Hi everyone; I hope I've posted in the right section. This question is for those graduating in the class of 2011, no matter what law school you are at. We are rising 3Ls. Can somebody please give me an honest picture of what the employment prospects are for this graduating class? I know you are all still students but I'm sure somebody out there knows more than I do. I am a 2L right now at a top 50 law school. There are people I know who have multiple job offers for this summer at law firms (I am not sure which ones) and those people who can barely land unpaid internships. For those people without a firm job this summer, what are chances something will come up in late summer or Fall of 2010 that will lead to something at graduation? I am asking because I am seriously questioning where law school is going for me. I am a 2L right now on my school law review with median grades (not spectacular, just middle of the road student)and I came to law school seeking a patent law career, but since none of the firms I wanted are hiring (either that or they say I don't have enough experience), I question what I am doing in law school. I have a Master's degree in biochemistry and molecular biology and I do not really feel there is anything out there for me in the legal field. What does everyone think? I would appreciate some response.

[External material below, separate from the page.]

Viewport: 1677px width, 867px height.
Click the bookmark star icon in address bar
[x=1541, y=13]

There is a path in the law for you. The real question is one of personal choice: do you like law more than you did biochemistry and molecular biology? This isn't a crank question, actually, as the path (and the difficulties in getting set on that path) might well depend on your answer.
In a better market you might have luck in an IP firm, and this too might change, but as you've seen that is a highly specialized field. Rather that attempting to find an IP firm, if you do like the connections among your three fields, you might open the possibilities up to smaller and mid-sized firms specializing in technology clients, or in corporate departments, or in government agencies. Broadening this will have a number of advantages, not least that the you might find the work quite interesting.

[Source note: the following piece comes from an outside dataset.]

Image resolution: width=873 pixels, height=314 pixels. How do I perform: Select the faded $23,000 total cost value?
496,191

Moreover, the work can come from surprising directions. So, for example, there might be environmental agencies (clients, corporate projects) with a need for regulatory compliance, navigation, and so on. You're looking for that unique combination of legal and technical training.
The downside, obviously, is that this is going to require some legwork. One way to do this is to call or email anyone you know who's involved in any of the areas of your expertise (undergrad and Master's degree profs, law profs, supervisors, you name it).
You might also read Insider's Guide to Getting a Big Firm Job for tips on what to do once you get those interviews.
An upbeat assessment: were I to look at your resume, I would be impressed. Not just because of the specific background (as that would be beyond the immediate needs), but more for the signs of intelligence and dedication. Having undergraduate and graduate degrees in a science or technology field, and having gone through and passed the law review write-on . . . these are things to be very, very proud of.
To paraphrase someone famous, "Yes, you can."